● Exercise details: When you transcribe the entries below, begin at their first line and stop after the line containing "You are a GUI"; pictures stay out.

<<<<

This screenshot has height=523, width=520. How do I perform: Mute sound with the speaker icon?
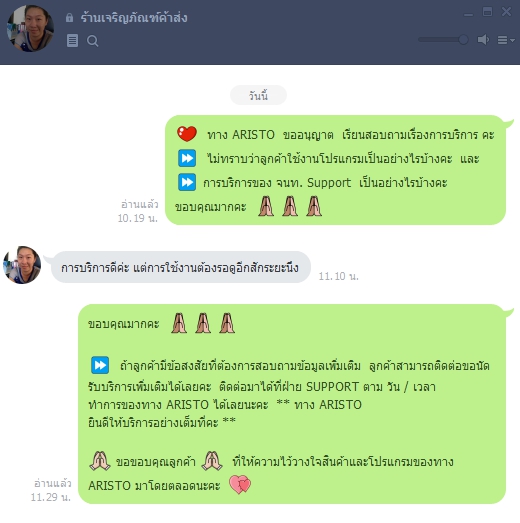[x=483, y=40]
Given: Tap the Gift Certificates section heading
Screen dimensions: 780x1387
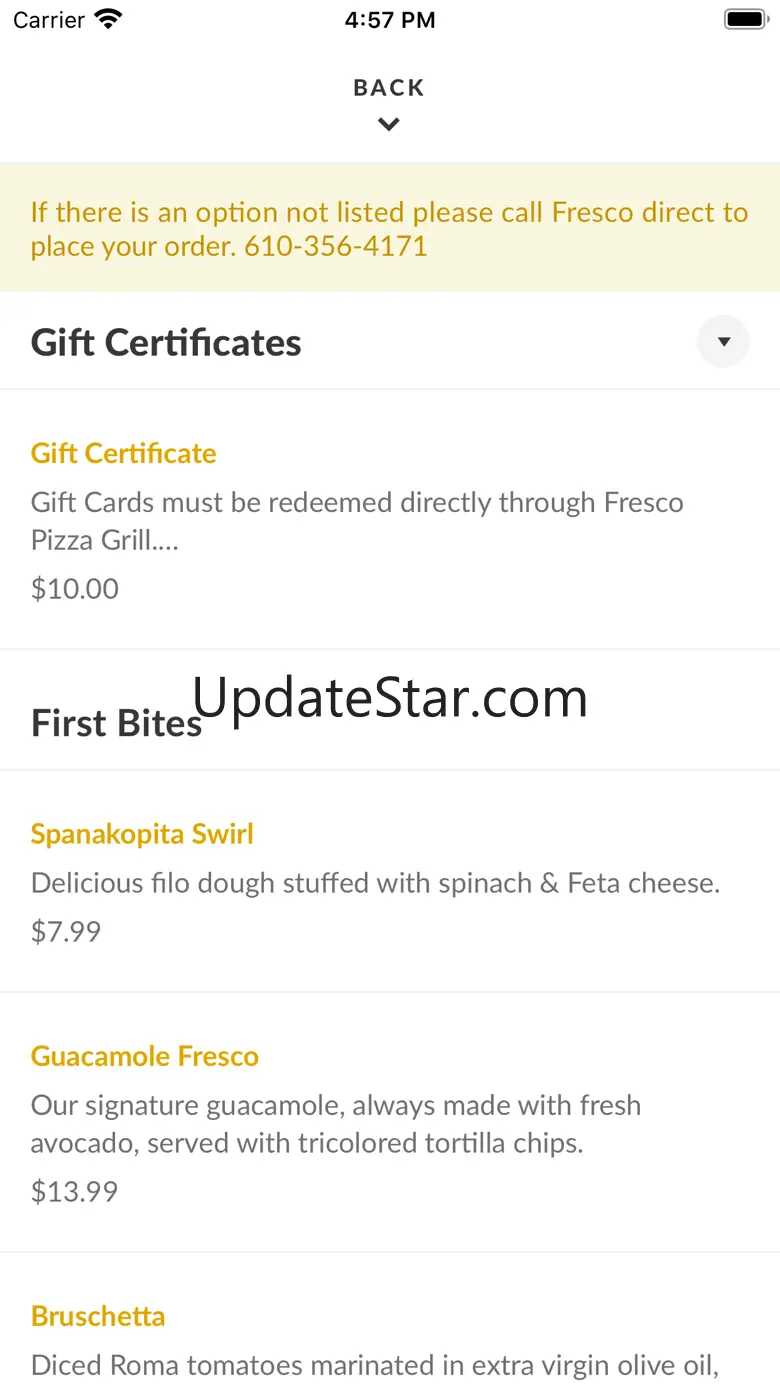Looking at the screenshot, I should tap(166, 343).
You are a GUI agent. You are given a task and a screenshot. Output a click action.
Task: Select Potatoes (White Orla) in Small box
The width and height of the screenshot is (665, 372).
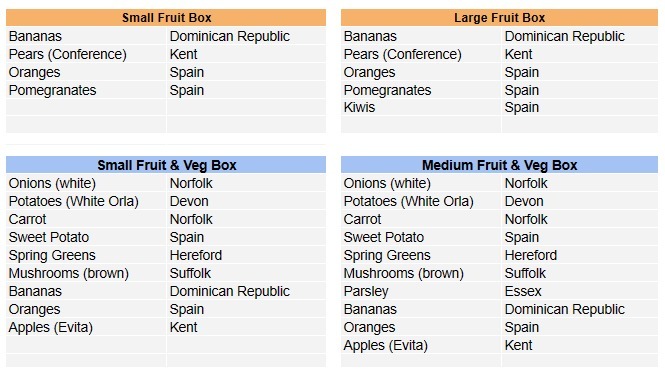(x=86, y=201)
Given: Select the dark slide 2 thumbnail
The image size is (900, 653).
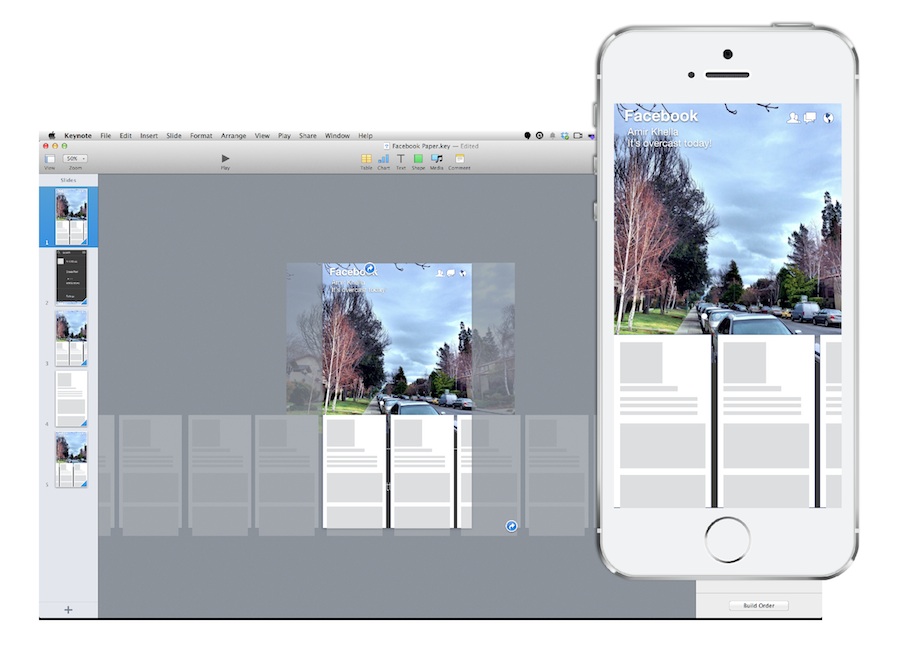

>>>>

● Result for this task:
This screenshot has height=523, width=520. How do I perform: Mute sound with the speaker icon?
[x=483, y=40]
Given: Tap the Gift Certificates section heading
Screen dimensions: 780x1387
Looking at the screenshot, I should tap(166, 343).
You are a GUI agent. You are given a task and a screenshot. Output a click action.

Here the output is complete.